• Verilen Metin
Tepkiler

Sırlar çözülürken- Hasan Hüseyin Yıldırım

Eski Kawa Örgütünün Lideri Hasan Hüseyin Yoldırım, Sırlar Çzülürken'i muhteşem buldu.

 Hasan hüseyin Yıldırım / Bir Roman okudum.
Adı “Sırlar Çözülürken”.
Yazarı Selim Çürükkaya.
Roman eleştirmeni değilim.
Bu boyutunu uzmanlara bırakıyorum.
Benim açımdan yaşadığımız yakın sürecin aydınlanmasında kitabın oynayacağı rolün önemidir.
Selim, daha evel düzenli şekilde makalelerle düşüncelerini kamuoyuyla paylaşıyordu.
Bir ara yazmayınca nedenini kendisine sordum.
Aldığım cevap, “Artık küçük silahlarla değil, büyük silahlarla mücadele edeceğim” deyince, ne demek istediğini anlamadığımdan; nasıl yani sorusunu sordun.
Kitap yazıyorum” dedi. Ve konusunu açıkladı.
Silahın kesin hedefini bulacağına inanıyorum” dedim.
Gerçi Selim daha evel de “Apo’nun Ayetleri” ve “Güvercini de Vurdular” adlı büyük iki silah kullanmıştı.
Bu silahlar Hiroşima ve Halepçe’de kullanılan silahlar gibi anlık etki yapmasada, süreç içinde onlar kadar tesirli olduğu görülmüş, düşman cephesinde onarılmaz gedikler açmıştı. Ama tüm sırların çözülmesine yetmemişti.
Sırlar çözülmeliydi. Sırlar çözüldükçe düşman kamp çözülecekti.
Bunun için topyekün bir saldırı gerekiyordu.
Saldırı için “büyük bir silah”a ihtiyaç vardı.
Bunu icat edecek olan da Selim’den başkası değildi.
Selim, karargahına çekildi.
Telsizinin tüm frekanslarını açtı, projektörünü dünyaya tuttu, gelen tüm sinyalleri aldı, depoladı, harmanladı, bir senteze ulaştı. Artık gizli saklı bir şey kalmamıştı.

• Verilen Görev 1
Aşağıdaki kayıtların tamamını satır satır aynen kopyala, resimleri ise cevaba alma.
• Verilen Görev 2
Sırlar Çözülürken romanını anlatan yukarıdaki yazıyı, son cümlesinin ardından sürdür.

• Görev Verileri
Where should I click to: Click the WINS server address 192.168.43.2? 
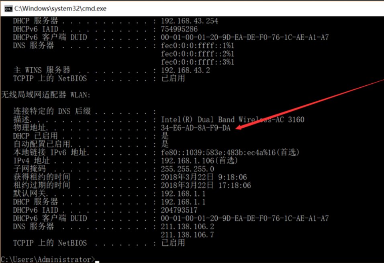click(x=185, y=70)
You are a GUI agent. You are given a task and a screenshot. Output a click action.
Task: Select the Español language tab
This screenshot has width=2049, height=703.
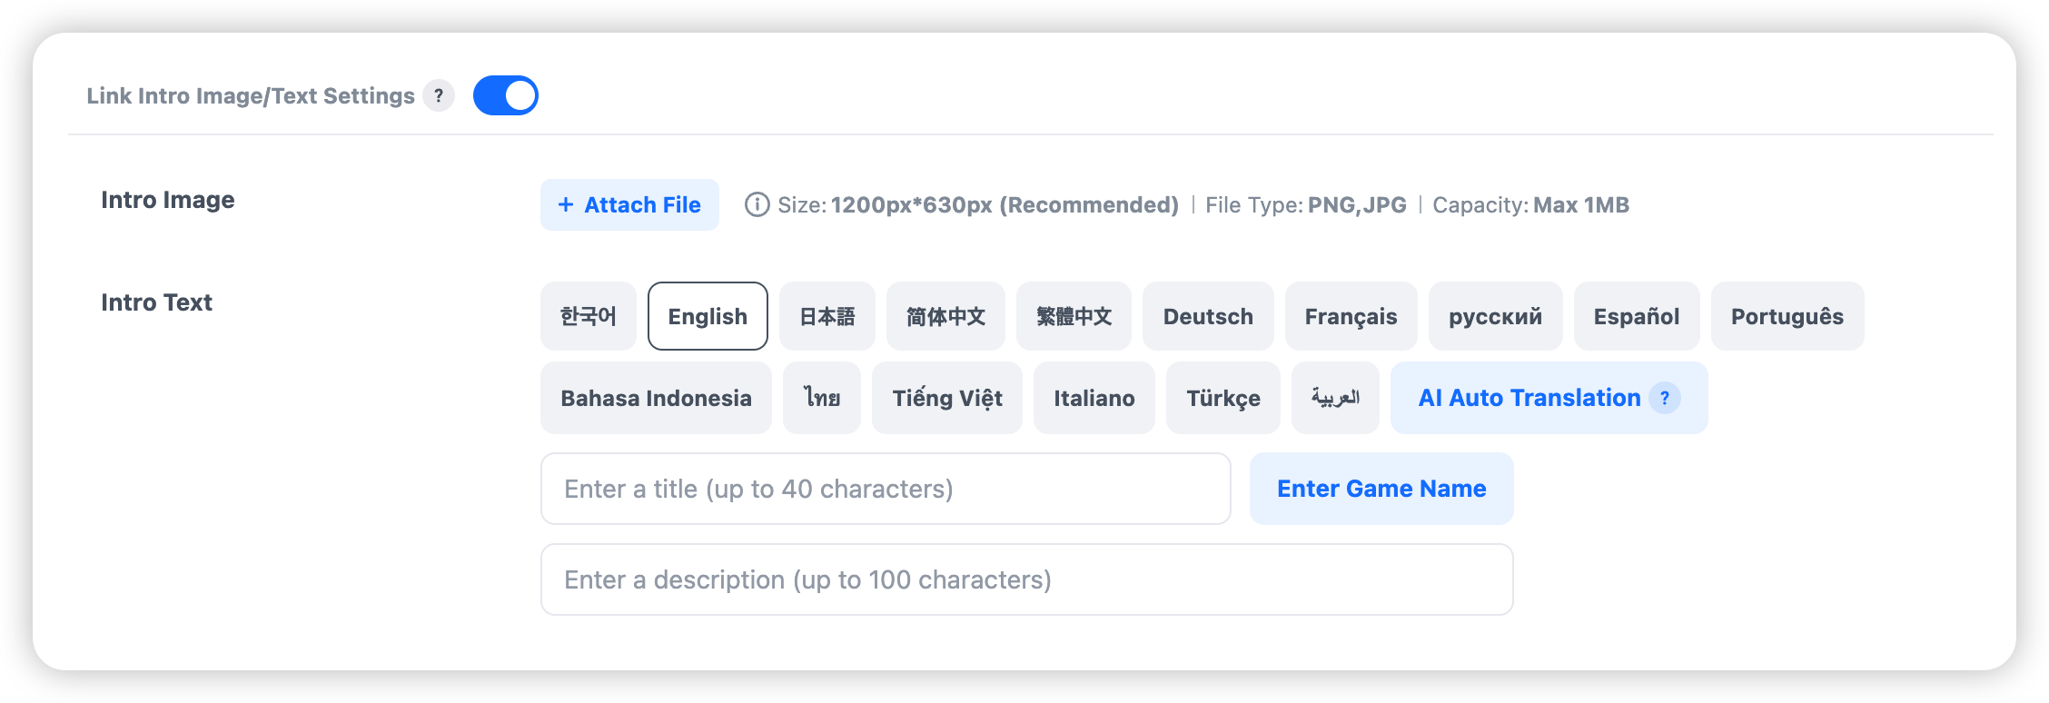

• Görevin Cevabı 1
Where should I click to: Click the WINS server address 192.168.43.2? 
click(x=185, y=70)
You are a GUI agent. You are given a task and a screenshot. Output a click action.
Task: Select the Español language tab
This screenshot has width=2049, height=703.

• Görevin Cevabı 2
Sırlar çözülmüştü!
Sırlar Çözülürken” henüz yazım aşamasındayken haberim oldu. Zaman zaman Selim’le telefonlaşırken bazı bölümlerini anlatırdı.
Ben hemen “hop hop” derdim.
Niye, diye sorardı.
“Be birader bırak kitabın kendisini okuyalım, okumanın zevkini çıkaralım” derdim.
O da, haklısın derdi.
Derken kitap çıktı ve sağ olsun bir adedini de imzalayarak bana yoladı. Kitabı alıcı bir gözle okudum. Kitabın kahramanları ve yaşadıkları olaylar zinciri, süreci yaşayan bizim gibi insanlar açısında yabancı şeyler değildir.
Süreci yaşayıpta kitabı okuyacakların oynanan oynun bir parçası oldukları düşüncesine kapılacaklarına eminim.
Çünkü “Sırlar Çözülürken” kitabı bir dönemin, derli toplu roman diliyle anlatımının kendisidir. Bizim kuşağın tam merkezinde yer aldığı sürecin net bir fotoğrafıdır. Bu fotoğrafta herkes vardır. Kimi oynun senaristi, kimi rejisörü, kimi aktör ve aktristi. Kimi seyircisi.
Kimi mağduru, kimi sanığı, kimi tutsağı, kimi tanığı, kimi de bir bütünü.
Kitabın yazarı bir fazlasıyla bunların tümü.
Fazlası yaşanan sürecin şu an yargılanmasının iddia makamı ve yargıcı olması.
Kitap sürecin iddianamesi.
Selim iddianamesini yazdı ve muhataplarına sundu.
Muhatap tüm dünya.
Tek bir heyet tüm dünyayı temsil edemeyeceğine göre hayal edemeyeceğimiz sayıda heyet oluşacak.
Her heyet iddianameyi kendi cephesinde ele alacak, eski defterler yeniden açılacak, yeni suçlular aranacak, eski dostlar düşman, düşmanlar dost olacak, yeni cepheler oluşacak veya eskileri pekişecek, sonuçlar çıkarılmaya çalışılacak, tedbirler alınacak.
Mesele bu işten kimin daha karlı çıkacağıdır.
Bu da meselenin ciddiyetini kavramaya bağlıdır.
Düşmanlarımızın meselenin ciddiyetini kavradıkları ve hatta bunun için özel bir gündem maddesi oluşturduklarını, sonuçlar çıkardıklarını, ilgili kurum ve kuruluşlarını uyardığına eminim. Generallerin alelacele Devlet başıyla Köşk’te yemekli toplantısı hayra alamet değil.
Meselenin bir yanı buysa, öbür yanı da bizim cephemizde sorunun nasıl algılanması meselesi?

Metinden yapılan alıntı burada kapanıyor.